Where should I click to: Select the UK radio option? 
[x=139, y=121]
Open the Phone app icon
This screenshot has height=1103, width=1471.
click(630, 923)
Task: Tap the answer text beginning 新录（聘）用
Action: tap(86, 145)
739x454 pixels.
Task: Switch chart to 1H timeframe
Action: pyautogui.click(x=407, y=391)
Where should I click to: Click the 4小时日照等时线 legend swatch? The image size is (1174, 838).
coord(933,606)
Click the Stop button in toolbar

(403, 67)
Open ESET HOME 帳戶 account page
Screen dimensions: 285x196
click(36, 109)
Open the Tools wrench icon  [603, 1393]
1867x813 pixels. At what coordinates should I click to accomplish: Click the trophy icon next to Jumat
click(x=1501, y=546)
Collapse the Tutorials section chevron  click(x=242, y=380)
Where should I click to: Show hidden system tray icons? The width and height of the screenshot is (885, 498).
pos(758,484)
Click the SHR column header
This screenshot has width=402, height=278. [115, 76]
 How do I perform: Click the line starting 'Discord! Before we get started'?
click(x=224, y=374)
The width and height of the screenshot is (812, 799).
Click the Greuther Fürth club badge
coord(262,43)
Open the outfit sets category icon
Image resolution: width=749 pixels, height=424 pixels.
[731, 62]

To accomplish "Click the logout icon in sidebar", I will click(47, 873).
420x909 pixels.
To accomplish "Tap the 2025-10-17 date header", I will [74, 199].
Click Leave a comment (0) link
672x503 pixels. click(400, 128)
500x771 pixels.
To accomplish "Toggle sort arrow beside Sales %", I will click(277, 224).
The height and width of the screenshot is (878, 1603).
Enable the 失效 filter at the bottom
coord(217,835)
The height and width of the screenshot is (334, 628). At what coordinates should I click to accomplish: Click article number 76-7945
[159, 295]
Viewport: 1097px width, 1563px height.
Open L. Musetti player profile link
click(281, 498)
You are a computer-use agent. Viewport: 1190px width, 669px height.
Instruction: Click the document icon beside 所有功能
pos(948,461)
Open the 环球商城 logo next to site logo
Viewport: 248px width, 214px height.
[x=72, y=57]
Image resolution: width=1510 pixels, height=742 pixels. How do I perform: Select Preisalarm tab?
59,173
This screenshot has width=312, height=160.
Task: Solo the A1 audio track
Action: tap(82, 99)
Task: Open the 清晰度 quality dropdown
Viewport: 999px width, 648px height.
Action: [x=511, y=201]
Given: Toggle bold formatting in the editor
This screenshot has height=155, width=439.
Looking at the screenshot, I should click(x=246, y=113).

Written request: Please rewrite the rows above, substituting "Where would I click to" for every "Where should I click to" and leaving everything else unchanged.

Output of the task:
Where would I click to: Select the UK radio option? 
[x=139, y=121]
Open the Phone app icon
This screenshot has height=1103, width=1471.
click(630, 923)
Task: Tap the answer text beginning 新录（聘）用
Action: tap(86, 145)
739x454 pixels.
Task: Switch chart to 1H timeframe
Action: pyautogui.click(x=407, y=391)
Where would I click to: Click the 4小时日照等时线 legend swatch? The image size is (1174, 838).
coord(933,606)
Click the Stop button in toolbar

(403, 67)
Open ESET HOME 帳戶 account page
Screen dimensions: 285x196
click(36, 109)
Open the Tools wrench icon  [603, 1393]
1867x813 pixels. At what coordinates should I click to accomplish: Click the trophy icon next to Jumat
click(x=1501, y=546)
Collapse the Tutorials section chevron  click(x=242, y=380)
Where would I click to: Show hidden system tray icons? The width and height of the screenshot is (885, 498).
pos(758,484)
Click the SHR column header
This screenshot has width=402, height=278. [115, 76]
 How do I perform: Click the line starting 'Discord! Before we get started'?
click(x=224, y=374)
The width and height of the screenshot is (812, 799).
Click the Greuther Fürth club badge
coord(262,43)
Open the outfit sets category icon
Image resolution: width=749 pixels, height=424 pixels.
[731, 62]

To accomplish "Click the logout icon in sidebar", I will click(47, 873).
420x909 pixels.
To accomplish "Tap the 2025-10-17 date header", I will [74, 199].
Click Leave a comment (0) link
672x503 pixels. click(400, 128)
500x771 pixels.
To accomplish "Toggle sort arrow beside Sales %", I will click(277, 224).
The height and width of the screenshot is (878, 1603).
Enable the 失效 filter at the bottom
coord(217,835)
The height and width of the screenshot is (334, 628). At what coordinates should I click to accomplish: Click article number 76-7945
[159, 295]
Viewport: 1097px width, 1563px height.
Open L. Musetti player profile link
click(281, 498)
You are a computer-use agent. Viewport: 1190px width, 669px height.
Instruction: Click the document icon beside 所有功能
pos(948,461)
Open the 环球商城 logo next to site logo
Viewport: 248px width, 214px height.
[x=72, y=57]
Image resolution: width=1510 pixels, height=742 pixels. How do I perform: Select Preisalarm tab?
59,173
This screenshot has width=312, height=160.
Task: Solo the A1 audio track
Action: tap(82, 99)
Task: Open the 清晰度 quality dropdown
Viewport: 999px width, 648px height.
Action: [x=511, y=201]
Given: Toggle bold formatting in the editor
This screenshot has height=155, width=439.
Looking at the screenshot, I should click(x=246, y=113).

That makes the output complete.